▸ Exercise directions: Nothing in the entries below may be altered; print them as they stand.

▸ Task material:

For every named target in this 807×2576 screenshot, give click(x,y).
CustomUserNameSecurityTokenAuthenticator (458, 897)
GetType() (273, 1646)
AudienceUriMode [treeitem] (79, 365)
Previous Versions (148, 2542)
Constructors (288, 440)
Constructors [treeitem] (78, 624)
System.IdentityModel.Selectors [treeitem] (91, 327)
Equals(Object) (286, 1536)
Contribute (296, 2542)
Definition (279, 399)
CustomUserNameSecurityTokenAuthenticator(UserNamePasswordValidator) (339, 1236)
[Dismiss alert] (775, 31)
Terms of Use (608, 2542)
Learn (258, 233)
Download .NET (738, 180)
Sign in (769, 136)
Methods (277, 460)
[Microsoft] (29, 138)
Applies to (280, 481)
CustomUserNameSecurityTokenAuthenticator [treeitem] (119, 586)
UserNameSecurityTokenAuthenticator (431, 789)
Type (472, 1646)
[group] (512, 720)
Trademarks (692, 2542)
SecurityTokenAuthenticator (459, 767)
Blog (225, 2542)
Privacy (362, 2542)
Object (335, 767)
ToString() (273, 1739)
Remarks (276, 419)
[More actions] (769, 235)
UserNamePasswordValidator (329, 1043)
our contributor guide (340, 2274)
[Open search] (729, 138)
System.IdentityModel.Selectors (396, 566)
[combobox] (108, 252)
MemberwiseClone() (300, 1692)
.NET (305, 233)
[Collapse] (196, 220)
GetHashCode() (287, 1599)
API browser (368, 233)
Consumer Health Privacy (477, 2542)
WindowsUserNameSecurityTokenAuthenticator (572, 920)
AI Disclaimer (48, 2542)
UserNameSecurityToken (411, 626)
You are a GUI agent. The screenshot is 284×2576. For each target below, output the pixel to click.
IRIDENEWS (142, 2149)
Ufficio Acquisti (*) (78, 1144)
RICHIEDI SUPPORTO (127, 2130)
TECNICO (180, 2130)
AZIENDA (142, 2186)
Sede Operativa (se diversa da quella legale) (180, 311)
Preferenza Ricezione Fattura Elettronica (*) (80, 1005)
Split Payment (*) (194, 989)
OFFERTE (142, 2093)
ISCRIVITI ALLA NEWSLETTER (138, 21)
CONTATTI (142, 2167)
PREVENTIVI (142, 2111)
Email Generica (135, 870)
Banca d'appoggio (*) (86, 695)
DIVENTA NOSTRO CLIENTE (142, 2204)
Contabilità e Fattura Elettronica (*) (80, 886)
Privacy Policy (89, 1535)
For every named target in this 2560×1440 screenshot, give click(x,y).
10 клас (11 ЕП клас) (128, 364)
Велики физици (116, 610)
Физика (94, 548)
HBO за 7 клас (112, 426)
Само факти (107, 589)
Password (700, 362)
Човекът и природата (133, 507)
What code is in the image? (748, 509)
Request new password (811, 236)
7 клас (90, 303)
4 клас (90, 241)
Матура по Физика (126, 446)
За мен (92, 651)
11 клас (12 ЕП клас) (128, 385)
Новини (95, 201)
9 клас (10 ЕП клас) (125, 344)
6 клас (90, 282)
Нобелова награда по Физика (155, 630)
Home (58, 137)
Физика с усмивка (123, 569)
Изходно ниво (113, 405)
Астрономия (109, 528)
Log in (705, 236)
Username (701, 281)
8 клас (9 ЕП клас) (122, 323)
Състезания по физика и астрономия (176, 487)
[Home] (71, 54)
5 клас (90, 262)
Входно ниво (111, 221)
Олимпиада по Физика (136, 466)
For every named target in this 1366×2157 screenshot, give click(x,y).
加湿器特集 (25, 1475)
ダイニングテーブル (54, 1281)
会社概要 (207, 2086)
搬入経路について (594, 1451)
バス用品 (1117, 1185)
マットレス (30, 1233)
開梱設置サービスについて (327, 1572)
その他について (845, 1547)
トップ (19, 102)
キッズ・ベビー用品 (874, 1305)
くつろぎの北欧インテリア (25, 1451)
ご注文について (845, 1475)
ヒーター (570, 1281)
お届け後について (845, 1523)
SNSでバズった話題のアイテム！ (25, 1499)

▸ Response:
For every named target in this 807×2576 screenshot, give click(x,y).
CustomUserNameSecurityTokenAuthenticator (458, 897)
GetType() (273, 1646)
AudienceUriMode [treeitem] (79, 365)
Previous Versions (148, 2542)
Constructors (288, 440)
Constructors [treeitem] (78, 624)
System.IdentityModel.Selectors [treeitem] (91, 327)
Equals(Object) (286, 1536)
Contribute (296, 2542)
Definition (279, 399)
CustomUserNameSecurityTokenAuthenticator(UserNamePasswordValidator) (339, 1236)
[Dismiss alert] (775, 31)
Terms of Use (608, 2542)
Learn (258, 233)
Download .NET (738, 180)
Sign in (769, 136)
Methods (277, 460)
[Microsoft] (29, 138)
Applies to (280, 481)
CustomUserNameSecurityTokenAuthenticator [treeitem] (119, 586)
UserNameSecurityTokenAuthenticator (431, 789)
Type (472, 1646)
[group] (512, 720)
Trademarks (692, 2542)
SecurityTokenAuthenticator (459, 767)
Blog (225, 2542)
Privacy (362, 2542)
Object (335, 767)
ToString() (273, 1739)
Remarks (276, 419)
[More actions] (769, 235)
UserNamePasswordValidator (329, 1043)
our contributor guide (340, 2274)
[Open search] (729, 138)
System.IdentityModel.Selectors (396, 566)
[combobox] (108, 252)
MemberwiseClone() (300, 1692)
.NET (305, 233)
[Collapse] (196, 220)
GetHashCode() (287, 1599)
API browser (368, 233)
Consumer Health Privacy (477, 2542)
WindowsUserNameSecurityTokenAuthenticator (572, 920)
AI Disclaimer (48, 2542)
UserNameSecurityToken (411, 626)
You are a GUI agent. The screenshot is 284×2576. For each target below, output the pixel to click.
IRIDENEWS (142, 2149)
Ufficio Acquisti (*) (78, 1144)
RICHIEDI SUPPORTO (127, 2130)
TECNICO (180, 2130)
AZIENDA (142, 2186)
Sede Operativa (se diversa da quella legale) (180, 311)
Preferenza Ricezione Fattura Elettronica (*) (80, 1005)
Split Payment (*) (194, 989)
OFFERTE (142, 2093)
ISCRIVITI ALLA NEWSLETTER (138, 21)
CONTATTI (142, 2167)
PREVENTIVI (142, 2111)
Email Generica (135, 870)
Banca d'appoggio (*) (86, 695)
DIVENTA NOSTRO CLIENTE (142, 2204)
Contabilità e Fattura Elettronica (*) (80, 886)
Privacy Policy (89, 1535)
For every named target in this 2560×1440 screenshot, give click(x,y).
10 клас (11 ЕП клас) (128, 364)
Велики физици (116, 610)
Физика (94, 548)
HBO за 7 клас (112, 426)
Само факти (107, 589)
Password (700, 362)
Човекът и природата (133, 507)
What code is in the image? (748, 509)
Request new password (811, 236)
7 клас (90, 303)
4 клас (90, 241)
Матура по Физика (126, 446)
За мен (92, 651)
11 клас (12 ЕП клас) (128, 385)
Новини (95, 201)
9 клас (10 ЕП клас) (125, 344)
6 клас (90, 282)
Нобелова награда по Физика (155, 630)
Home (58, 137)
Физика с усмивка (123, 569)
Изходно ниво (113, 405)
Астрономия (109, 528)
Log in (705, 236)
Username (701, 281)
8 клас (9 ЕП клас) (122, 323)
Състезания по физика и астрономия (176, 487)
[Home] (71, 54)
5 клас (90, 262)
Входно ниво (111, 221)
Олимпиада по Физика (136, 466)
For every named target in this 1366×2157 screenshot, give click(x,y).
加湿器特集 (25, 1475)
ダイニングテーブル (54, 1281)
会社概要 (207, 2086)
搬入経路について (594, 1451)
バス用品 (1117, 1185)
マットレス (30, 1233)
開梱設置サービスについて (327, 1572)
その他について (845, 1547)
トップ (19, 102)
キッズ・ベビー用品 (874, 1305)
くつろぎの北欧インテリア (25, 1451)
ご注文について (845, 1475)
ヒーター (570, 1281)
お届け後について (845, 1523)
SNSでバズった話題のアイテム！ (25, 1499)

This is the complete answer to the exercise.